Items from a dataset
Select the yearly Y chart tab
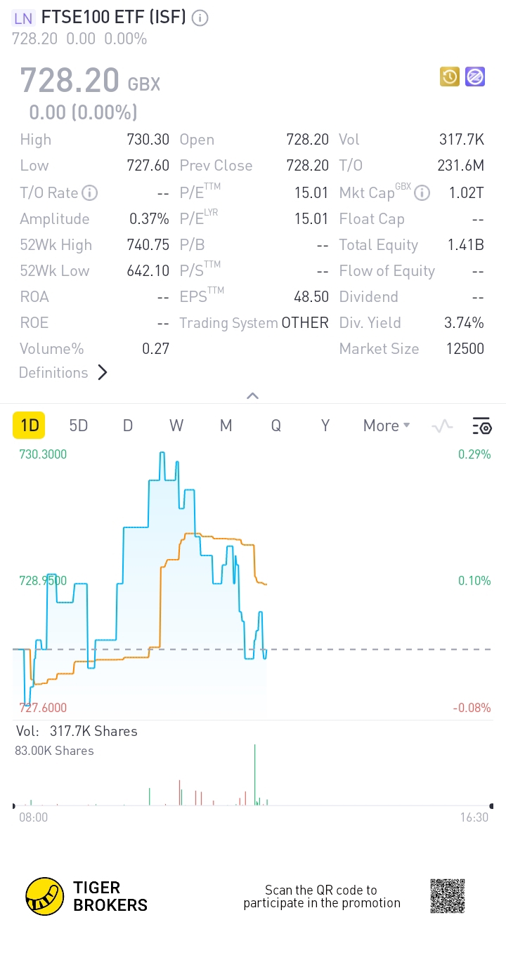Viewport: 506px width, 967px height. 325,426
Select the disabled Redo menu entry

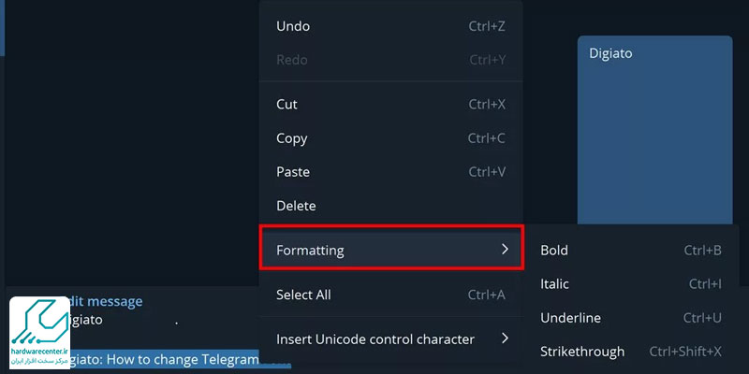pos(390,60)
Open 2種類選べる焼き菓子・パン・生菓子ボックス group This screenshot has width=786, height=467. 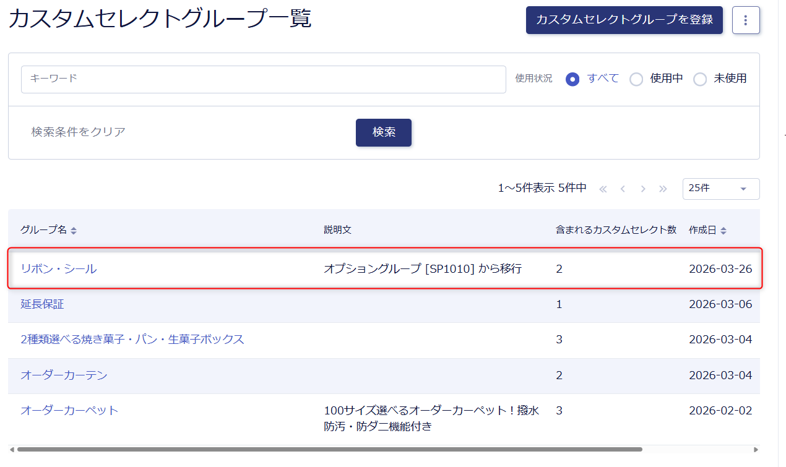coord(132,339)
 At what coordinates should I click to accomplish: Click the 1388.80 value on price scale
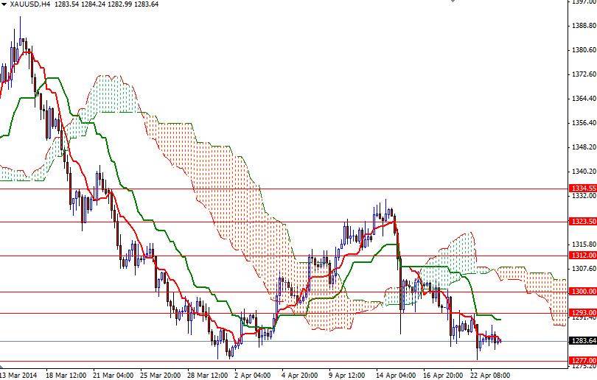584,26
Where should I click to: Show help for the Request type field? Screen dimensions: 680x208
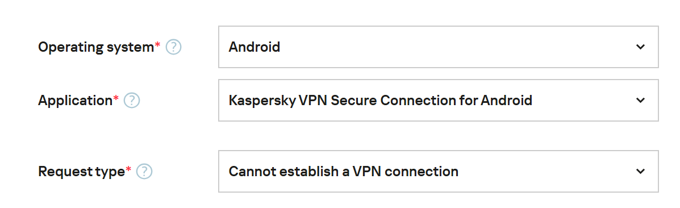coord(144,172)
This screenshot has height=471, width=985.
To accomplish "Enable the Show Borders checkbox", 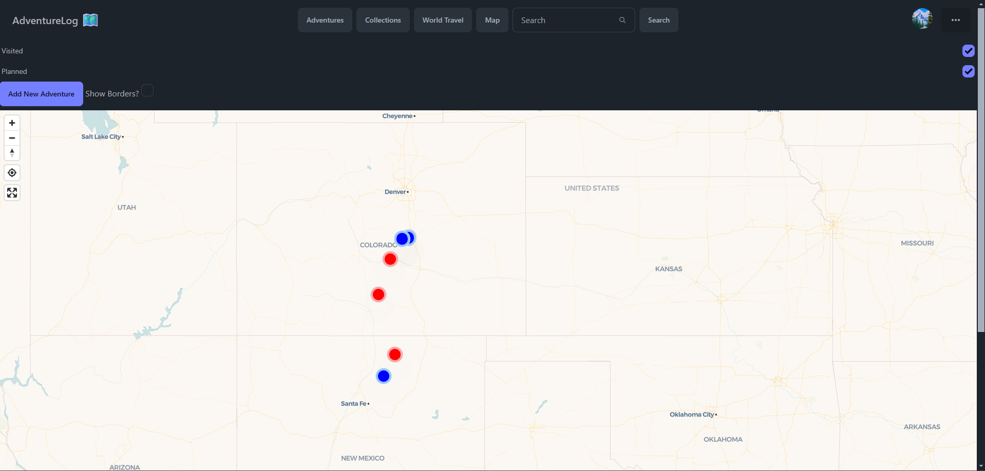I will [x=147, y=91].
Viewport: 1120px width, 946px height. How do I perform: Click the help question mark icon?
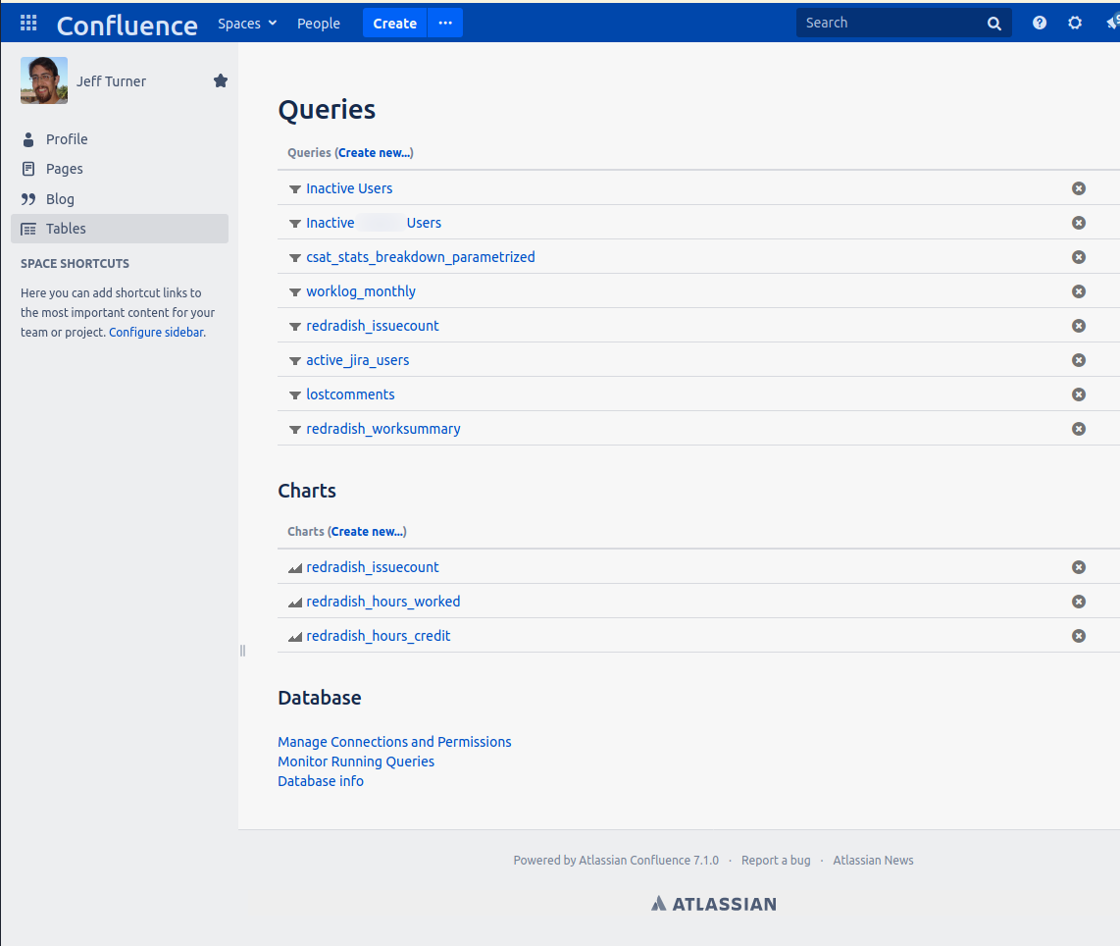(x=1040, y=23)
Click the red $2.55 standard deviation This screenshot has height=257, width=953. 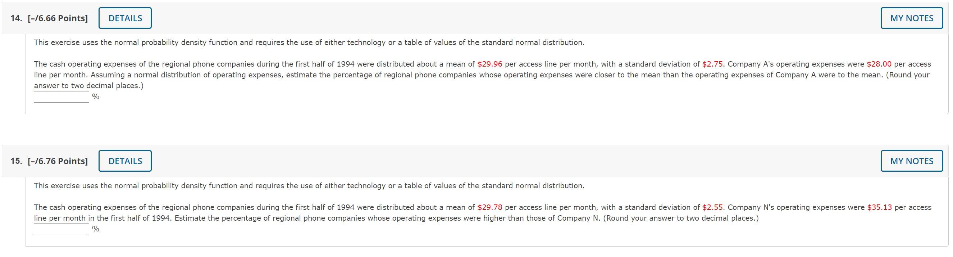(713, 207)
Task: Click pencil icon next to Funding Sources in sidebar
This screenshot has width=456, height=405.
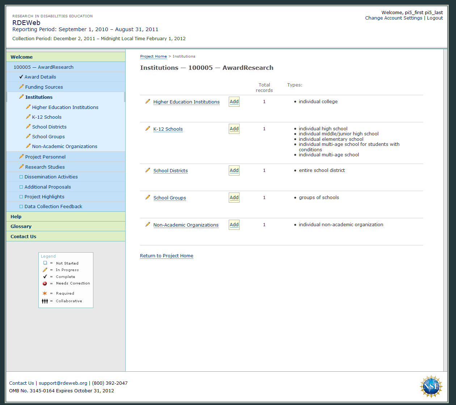Action: 21,87
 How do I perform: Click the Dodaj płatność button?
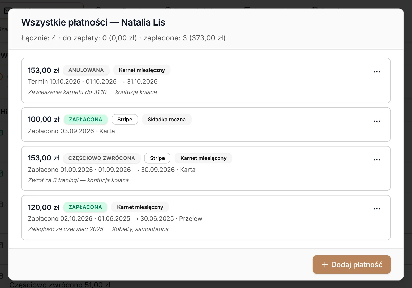pos(351,265)
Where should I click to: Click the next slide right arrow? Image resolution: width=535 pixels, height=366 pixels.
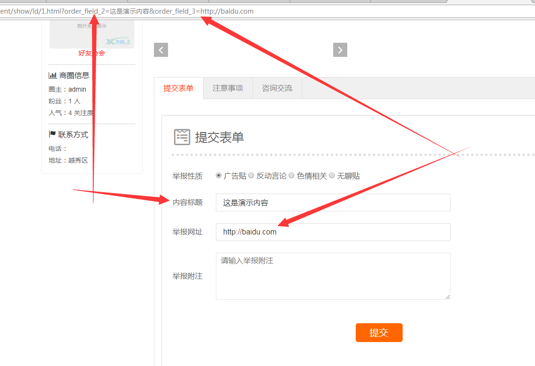coord(340,50)
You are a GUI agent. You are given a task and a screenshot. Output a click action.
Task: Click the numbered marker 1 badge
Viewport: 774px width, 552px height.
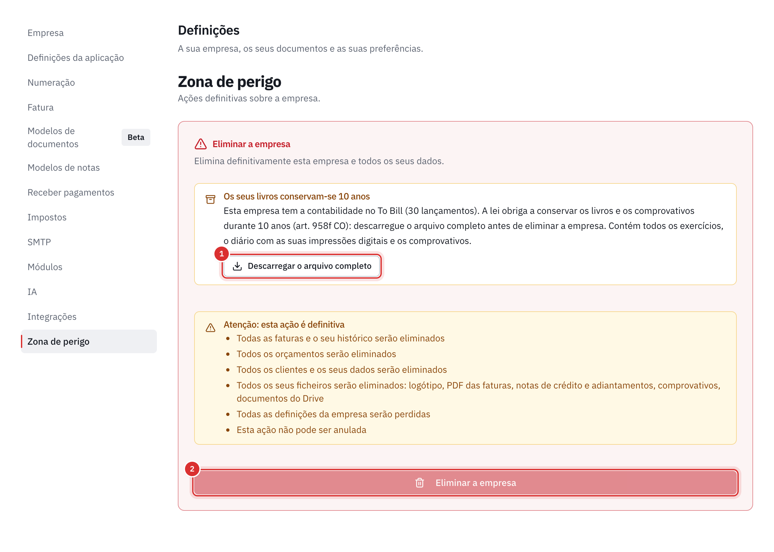222,254
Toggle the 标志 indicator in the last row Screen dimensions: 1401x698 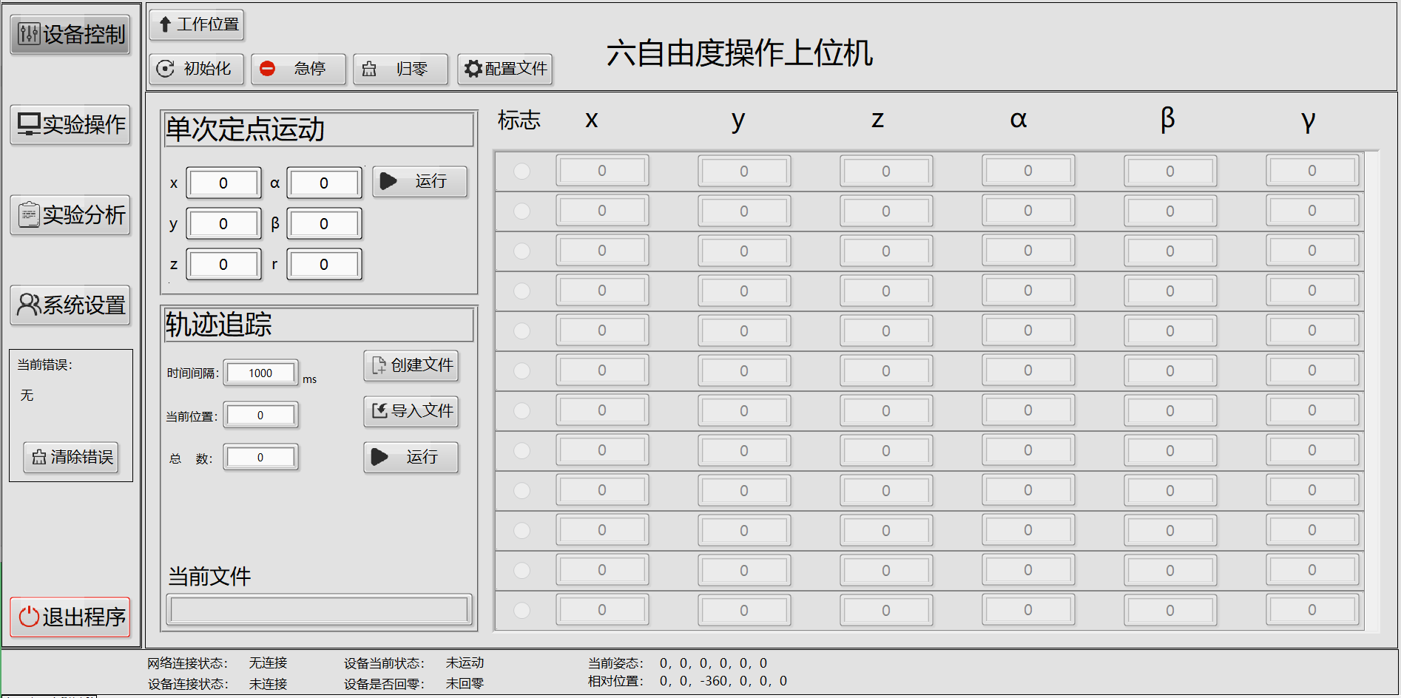522,610
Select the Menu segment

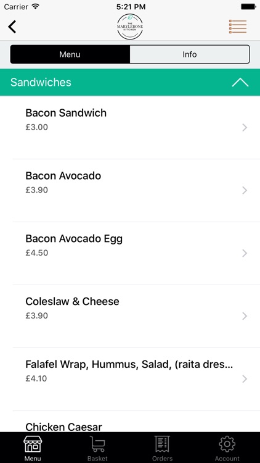(x=70, y=54)
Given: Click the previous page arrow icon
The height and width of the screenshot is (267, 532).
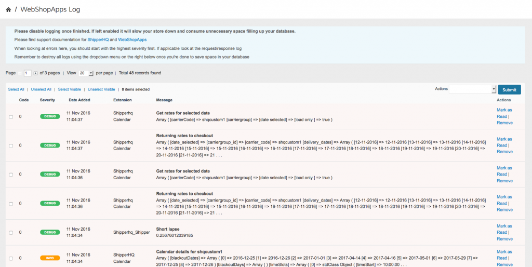Looking at the screenshot, I should (20, 73).
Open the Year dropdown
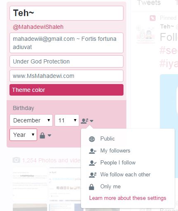Image resolution: width=178 pixels, height=211 pixels. pyautogui.click(x=23, y=135)
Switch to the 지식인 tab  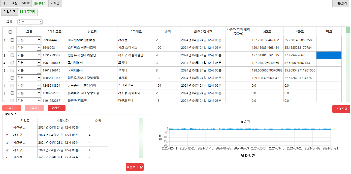click(x=55, y=3)
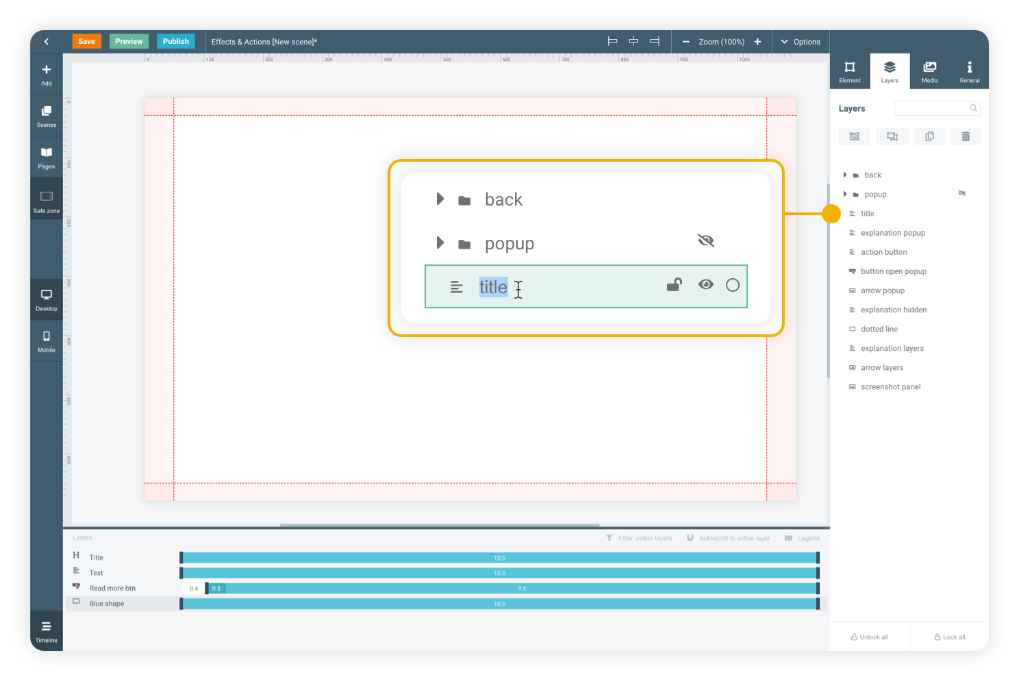This screenshot has height=681, width=1019.
Task: Click the Publish button
Action: [176, 41]
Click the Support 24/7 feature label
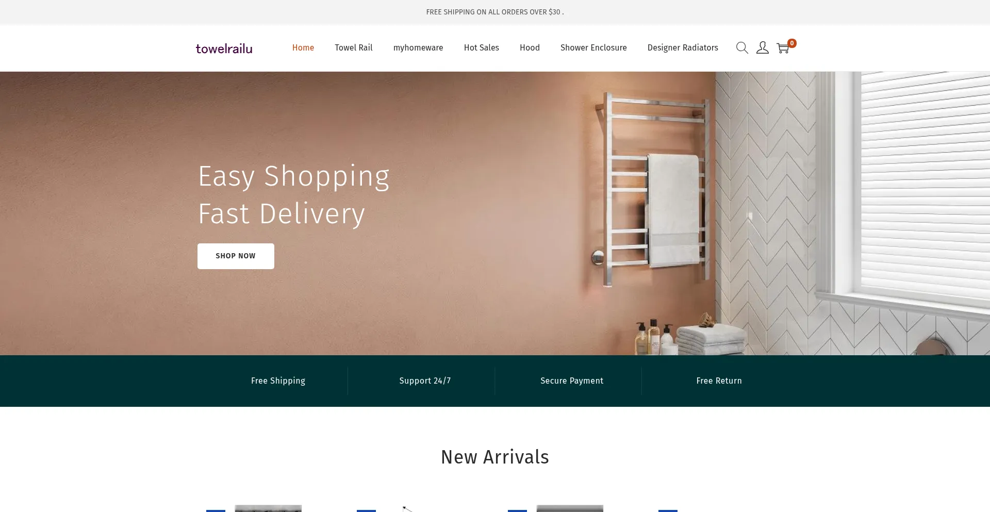The width and height of the screenshot is (990, 512). (425, 381)
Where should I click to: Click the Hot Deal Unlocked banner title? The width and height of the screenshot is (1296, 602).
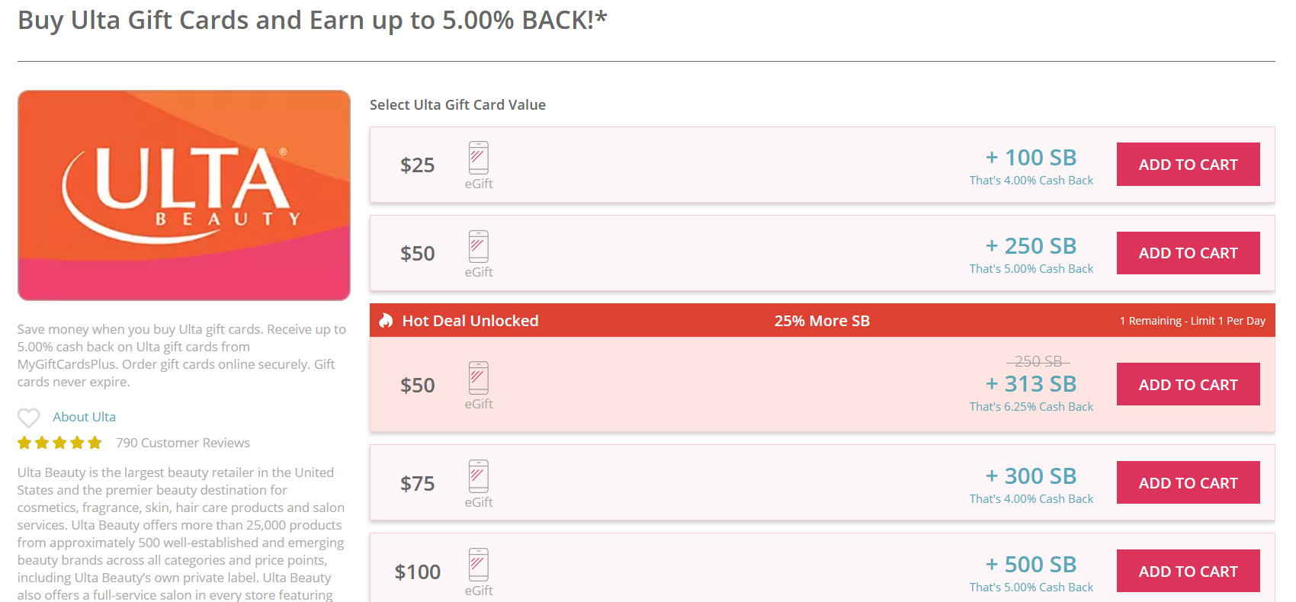[470, 321]
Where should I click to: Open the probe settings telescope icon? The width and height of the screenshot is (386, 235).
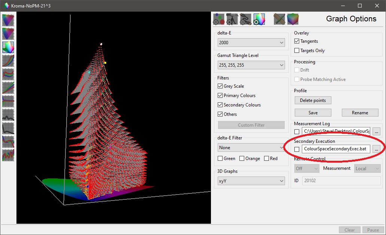[232, 19]
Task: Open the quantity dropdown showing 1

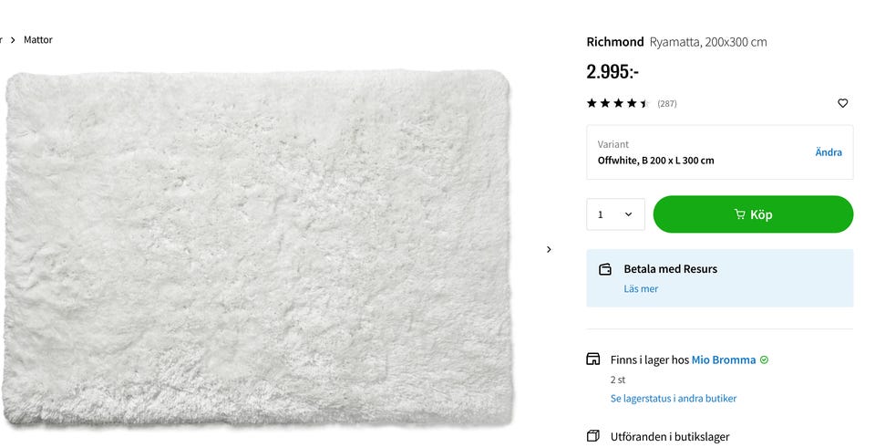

TASK OBJECTIVE
Copy the entries above exactly from the line with "Where should I click to: Open" down to their last line, both ends included. Do not copy any pictures.

OUTPUT
Where should I click to: Open the probe settings telescope icon? The width and height of the screenshot is (386, 235).
[232, 19]
Task: Open the quantity dropdown showing 1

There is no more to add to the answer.